BEGIN Provided text

Benefits of Step-back Query Translation:
- Improved Retrieval Accuracy:
    - Step-back query translation generates alternative queries that are more precise or better scoped, leading to the retrieval of documents that are more relevant to the user's intent.
- Enables Multi-Faceted Responses:
    - By retrieving results from both the original and step-back queries, the system can provide responses that address multiple dimensions of a question.
        - Example: For "Challenges of AI in healthcare", step-back might break it into technical challenges and ethical challenges.

END Provided text

» **Things to do**
1. In the passage on step-back query translation, into which two kinds of challenges might step-back break the query "Challenges of AI in healthcare"?
2. Reproduce the passage on step-back query translation word for word, taking everything from "- Enables Multi-Faceted" down to "and ethical challenges.".

BEGIN Exercise data

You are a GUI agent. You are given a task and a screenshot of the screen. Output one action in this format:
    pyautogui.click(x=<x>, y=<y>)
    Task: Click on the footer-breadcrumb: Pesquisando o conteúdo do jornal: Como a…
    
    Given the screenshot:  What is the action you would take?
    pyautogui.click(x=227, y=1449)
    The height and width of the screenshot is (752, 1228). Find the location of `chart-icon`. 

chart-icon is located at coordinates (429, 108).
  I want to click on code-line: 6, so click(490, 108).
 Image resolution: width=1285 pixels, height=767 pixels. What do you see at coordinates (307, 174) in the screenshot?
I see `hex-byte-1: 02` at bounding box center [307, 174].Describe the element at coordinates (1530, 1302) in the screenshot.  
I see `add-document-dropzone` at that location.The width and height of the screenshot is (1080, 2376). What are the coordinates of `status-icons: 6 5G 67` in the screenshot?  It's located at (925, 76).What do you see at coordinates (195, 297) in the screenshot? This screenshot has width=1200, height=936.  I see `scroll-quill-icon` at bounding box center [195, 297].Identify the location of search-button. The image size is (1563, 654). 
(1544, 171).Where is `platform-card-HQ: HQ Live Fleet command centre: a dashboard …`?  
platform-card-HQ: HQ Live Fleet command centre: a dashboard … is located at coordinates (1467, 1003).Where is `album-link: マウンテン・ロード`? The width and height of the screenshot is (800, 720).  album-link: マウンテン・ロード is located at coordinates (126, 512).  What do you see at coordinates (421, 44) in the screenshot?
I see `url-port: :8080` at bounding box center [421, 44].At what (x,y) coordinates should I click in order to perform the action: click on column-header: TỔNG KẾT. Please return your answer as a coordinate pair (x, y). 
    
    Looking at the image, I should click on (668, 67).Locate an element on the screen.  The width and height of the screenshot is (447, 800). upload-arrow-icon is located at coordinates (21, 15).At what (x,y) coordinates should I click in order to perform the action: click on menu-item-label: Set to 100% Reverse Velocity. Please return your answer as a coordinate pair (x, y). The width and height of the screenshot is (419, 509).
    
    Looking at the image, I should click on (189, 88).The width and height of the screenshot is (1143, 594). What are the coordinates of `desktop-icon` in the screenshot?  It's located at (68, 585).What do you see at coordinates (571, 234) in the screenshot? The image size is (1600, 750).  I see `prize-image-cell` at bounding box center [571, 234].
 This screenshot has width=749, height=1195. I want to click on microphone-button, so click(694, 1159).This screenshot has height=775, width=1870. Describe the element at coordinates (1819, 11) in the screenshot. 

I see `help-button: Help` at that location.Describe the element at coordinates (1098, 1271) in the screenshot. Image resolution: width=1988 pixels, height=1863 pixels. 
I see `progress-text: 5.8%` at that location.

END Exercise data

» **Solutions to the exercise**
1. Technical challenges and ethical challenges.

2.
- Enables Multi-Faceted Responses:
    - By retrieving results from both the original and step-back queries, the system can provide responses that address multiple dimensions of a question.
        - Example: For "Challenges of AI in healthcare", step-back might break it into technical challenges and ethical challenges.